Chris Morley crosses the English Channel...
We move now from two into three dimensions with the release of France 98's official video game, World Cup 98. Having got the official licence a year before the tournament, this was EA Sports' first crack at developing for the Jules Rimet Trophy, and it's fair to say they fared far better than the majority of previous attempts. Cashing in straightaway on that official licence, EA released FIFA: Road to World Cup 98 in mid-1997, long before the qualifying stages had finished.

Come 1998 itself, EA Sports added some cosmetic touches to improve the experience of replicating the World Cup on console or PC, including accurate representations of national team kits, before launching World Cup 98 in the weeks leading up to the finals. There was even a touch of the BBC to the proceedings as Des Lynam and Gary Lineker introduced matches, with John Motson on commentary duties.

In another nice touch, World Cup 98 included a "World Cup Classics" mode which allowed the player to play fifteen classic FIFA World Cup matches. The 1982 match is unlocked by winning the "World Cup" mode, and by completing each unlocked game, the next one is unlocked in the order shown below. "World Cup Classics" mode features accurate period team kits (except for the goalies), hairstyles and names, and commentary for this mode only was provided by Kenneth Wolstenholme, the BBC's commentator during the 1966 and 1970 FIFA World Cup.
For the 1950, 1954, and 1966 World Cup Final matches in this mode, the graphics are in black and white, as they were shown on television at the time. The 1930 and 1938 matches are shown using sepia tone graphics. In matches that took place prior to the introduction of substitutions, it is not possible to change a player during the match (however, this also applies to the 1970 final, which was when substitutions became the rule). Other historical inaccuracies include cards being awarded to players in matches prior to 1970 and the use of brown leather balls for matches from 1970 onwards, in lieu of balls like the Adidas Telstar (for 1970 and 1974) and the Adidas Tango EspaƱa (for the 1982 final).
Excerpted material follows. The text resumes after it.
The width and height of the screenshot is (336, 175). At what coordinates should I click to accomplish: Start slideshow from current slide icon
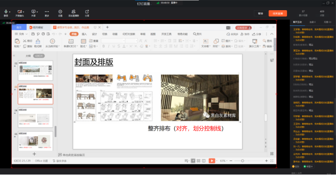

Of course, the main event was the France '98 World Cup tournament itself, where the player could use either the actual teams who have made it into the finals, and organised into their respective group stages, or choose groups composed of a random selection of the 40 included teams. Each match also took place in a recreation of the venue it was played in the actual tournament.
As IGN wrote in a preview-
“At first sight, the game may appear like a slimmed down version of Road to World Cup because of the lack of a player creation mode and FIFA teams, but World Cup does exactly what you'd expect it to do: Perfectly simulate a soccer World Championship. Thanks to the complete World Cup license, accurate teams, and a stadium selection that ranges from Lens to Marseille, World Cup '98 feels like the real thing. “
And indeed it was, right down to the golden goal - two fifteen minute halves of extra time with whoever scores first in that time winning. The rule wouldn't last long, though, surviving only until 2002 when the World Cup broke new ground in moving into Asia, South Korea & Japan's joint bid.
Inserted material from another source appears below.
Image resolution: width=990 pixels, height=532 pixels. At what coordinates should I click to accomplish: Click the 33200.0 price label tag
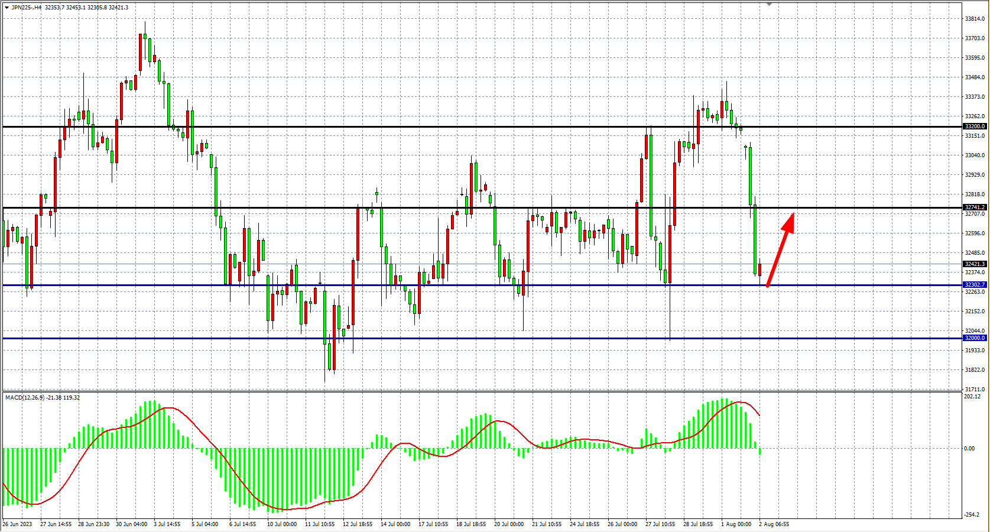975,126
Available for Microsoft Windows, PlayStation, Nintendo 64 and Game Boy, World Cup 98 received favourable reviews on all platforms, with Next Generation saying of the PlayStation version,
"Electronic Arts' World Cup 98 is technically a winner. The game delivers fast reactions to controller commands, realistic player movement, clean graphics, an excellent soundtrack, and adrenaline-pumping excitement."
Computer Games Strategy Plus gave the PC version fives stars, with PC Zone awarding the same PC version 91%, saying,
"World Cup 98 is quite simply the finest football game on the PC; the perfect accompaniment to the tournament. Not so meat and gravy, then, as a succulent chicken in white wine sauce (or something). Gorge yourself on it."
Perhaps it's no wonder then that EA Sports have held the official FIFA licence since then - although their current licensing agreement ends until December 31st 2022. Speculation suggests that EA are already actually planning for a FIFA-less future, with The Motley Fool explaining one of the biggest stumbling blocks in negotiations.
“In order to call the franchise by its current name, EA has to license the name from FIFA, which it pays a hefty price for every year. With the license coming up for renewal after the Qatar World Cup next year, reports have come out that the two organizations are at an impasse, and that the exclusive naming license is likely not going to be renewed.”
The New York Times also stoked the fire by claiming that money was talking just as loudly as detractors of Qatar's ultimately successful bid to host the tournament suggested it had in that particular case!
“FIFA is asking for a huge increase in licensing fees to $1 billion in every four-year World Cup cycle. It is also limiting what EA can do with the exclusive license.”
Sacre bleu, as any French fan might say. But then, perhaps we can understand any reluctance on EA's part to continue, as...
“...with the FIFA license only covering the naming rights for the video game franchise, EA likely thought $250 million a year was a bit egregious for FIFA to ask for, and that is why it is walking away from this relationship.”
But if Give Me Sport is to be believed, FIFA could be entering into discussions with a new gaming partner thanks to 2K Sports, whose Strauss Zelnick is reported to have responded to the rumour by saying...
"That’s a big step forward for us… we haven’t been in that sport before. And erm, I think I’ll leave it at that today."
Possibly alluding to a near future place in a portfolio which already includes the NBA & WWE, perhaps?
Ironically enough its a Frenchman, Kylian Mbappe, who appears on the cover of FIFA 22 - his goals having helped seal a place for Les Bleus at the next World Cup to defend their title, automatic qualification for the previous champions having been done away with since 2006 & meaning Brazil would have to join everyone else in that year's pre-tournament lottery of sorts.

Mais non!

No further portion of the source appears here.